Lasuca’s head was severed by the powerful explosion. The suicide bombings sparked a security alarm, including in the capital, Manila, where police were put on alert.

The other militant has Caucasian features and is suspected to be the son of a foreign jihadist with Moroccan blood who died in a suicide bombing attack in nearby Basilan island last year, Sobejana said.

“This is really very tragic for Lasuca’s family, his mother. They saw him last five years ago and this is the first time they’re only seeing him again,” Sobejana said, adding the family has claimed the severed head of the militant and buried it.

Poverty and a lack of education may have driven Lasuca to the Abu Sayyaf, which lures recruits with money and guns, he said.

Interior Secretary Eduardo Ano, who oversees the national police, said, however, that authorities have obtained information indicating the other suicide attacker may also be a Filipino militant from Sulu. Remains of both bombers will be subjected to DNA tests to ascertain their identities, he added.

Battle setbacks have reduced the number of Abu Sayyaf armed fighters to less than 400 but they have remained a national security threat. They were the main suspects in a Jan 27 bombing of a Roman Catholic cathedral during a Mass that killed 23 people in Sulu’s capital town of Jolo.
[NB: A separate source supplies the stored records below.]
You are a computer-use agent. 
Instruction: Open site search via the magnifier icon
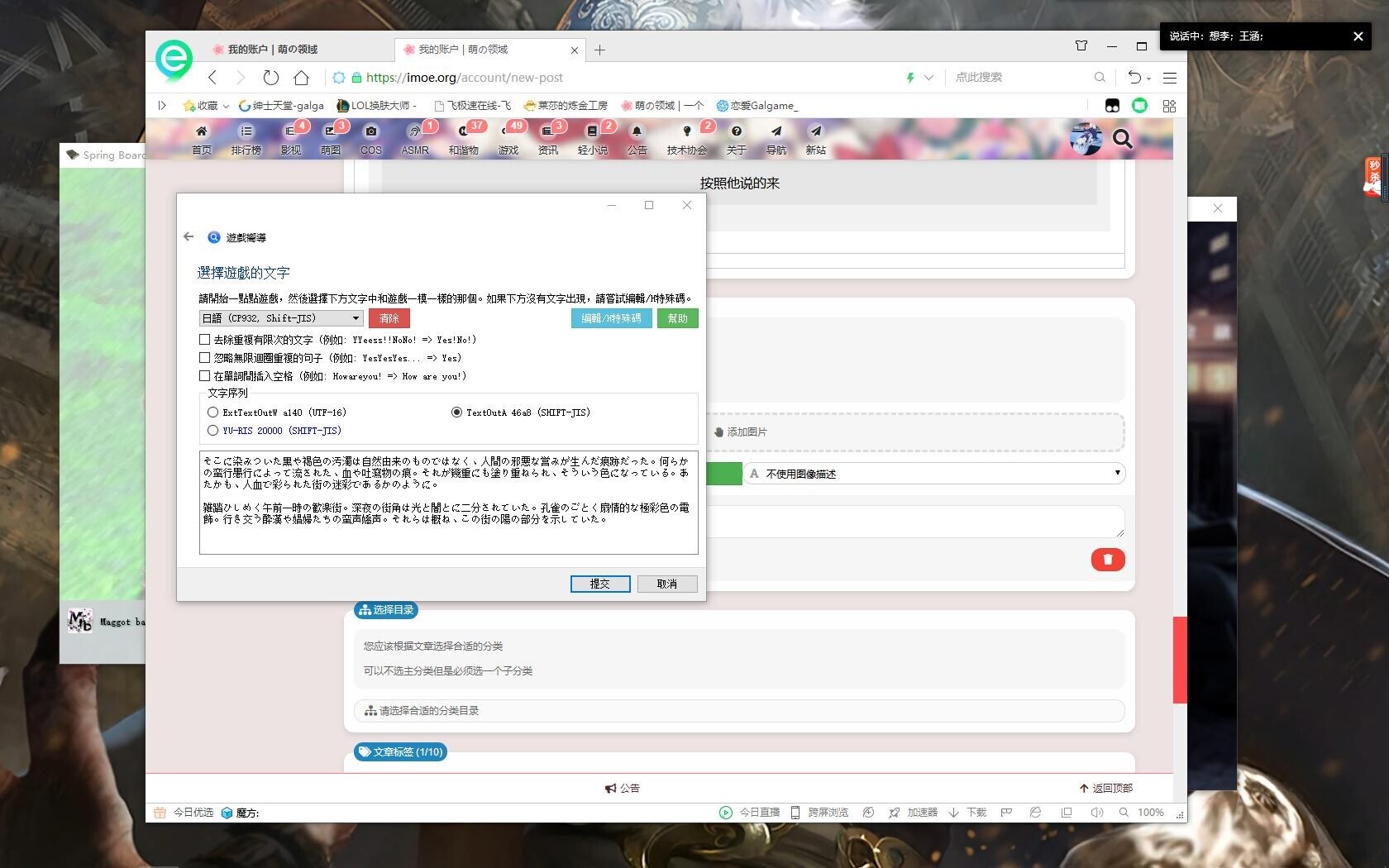point(1122,139)
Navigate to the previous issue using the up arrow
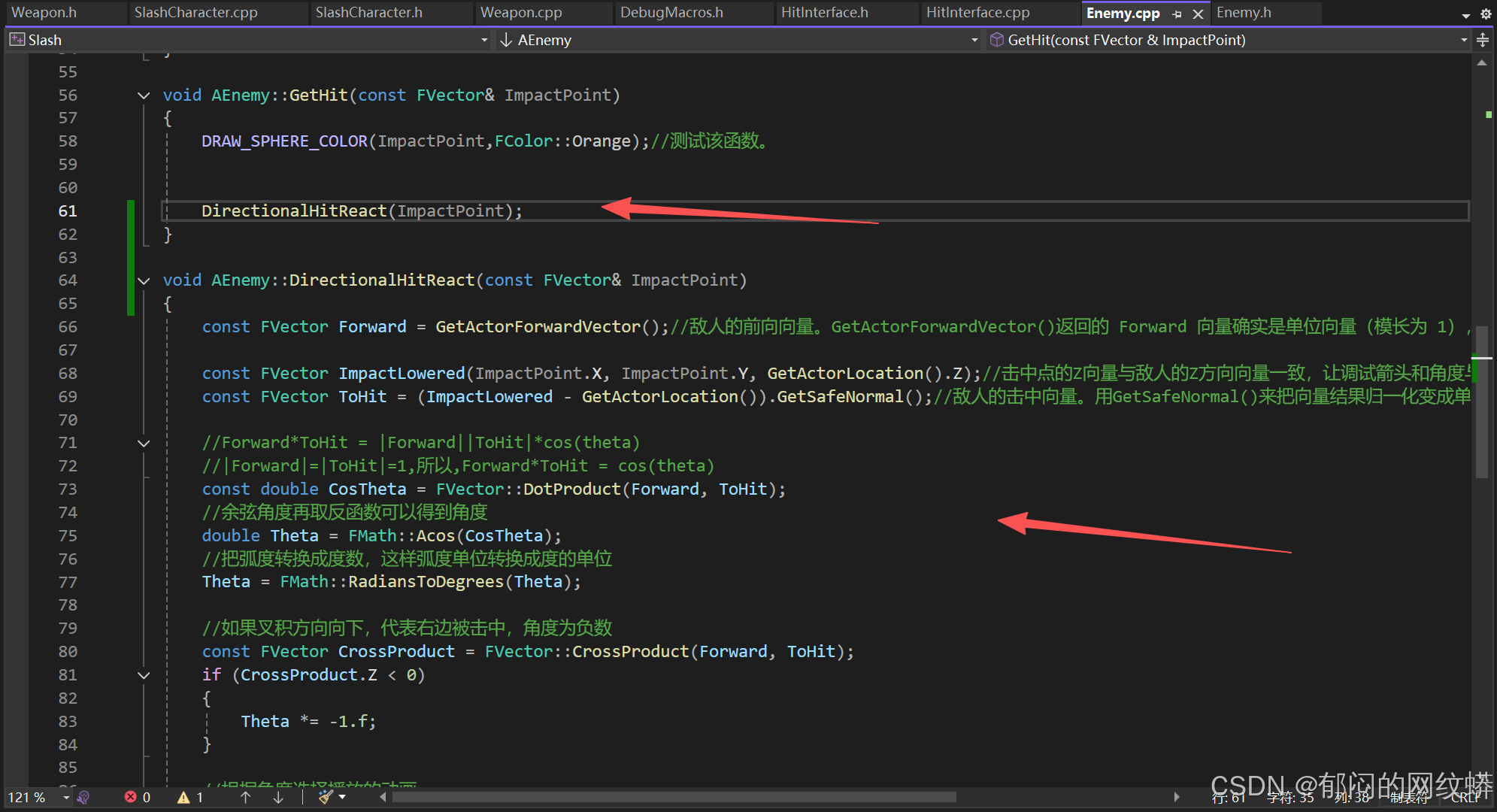Image resolution: width=1497 pixels, height=812 pixels. coord(245,797)
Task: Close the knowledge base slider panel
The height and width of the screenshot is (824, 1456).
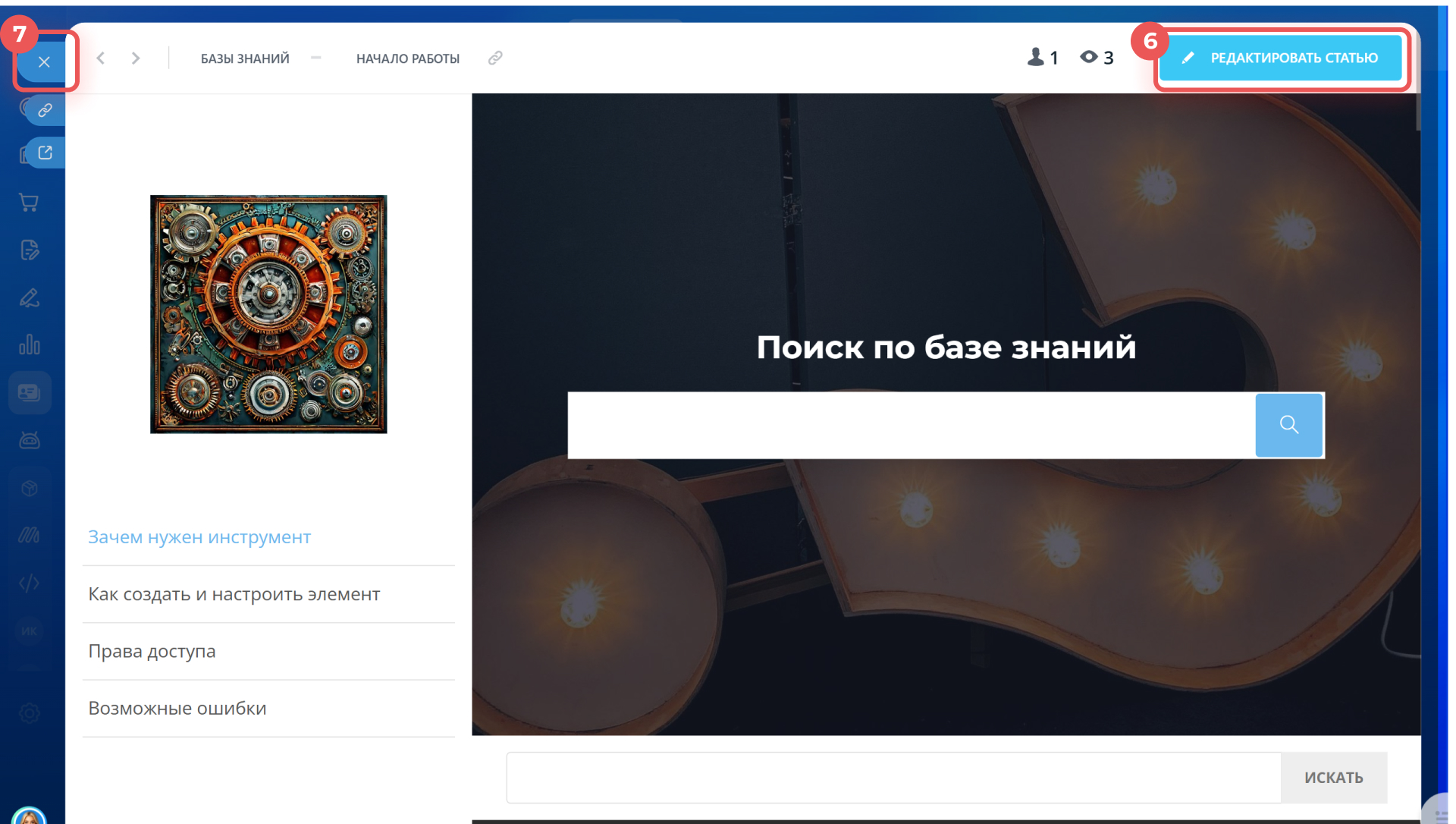Action: 44,62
The cathedral attack by two suspected suicide bombers sparked the current military offensive against the Abu Sayyaf, some commanders of which have pledged allegiance to the Islamic State group.

Abu Sayyaf militants have largely thrived on ransom kidnappings and extortion, although defense officials say they may have received foreign funds, including from the Islamic State group, to finance attacks.

The brutal group has been blacklisted as a terrorist organization by the United States and the Philippines for bombings, ransom kidnappings and beheadings.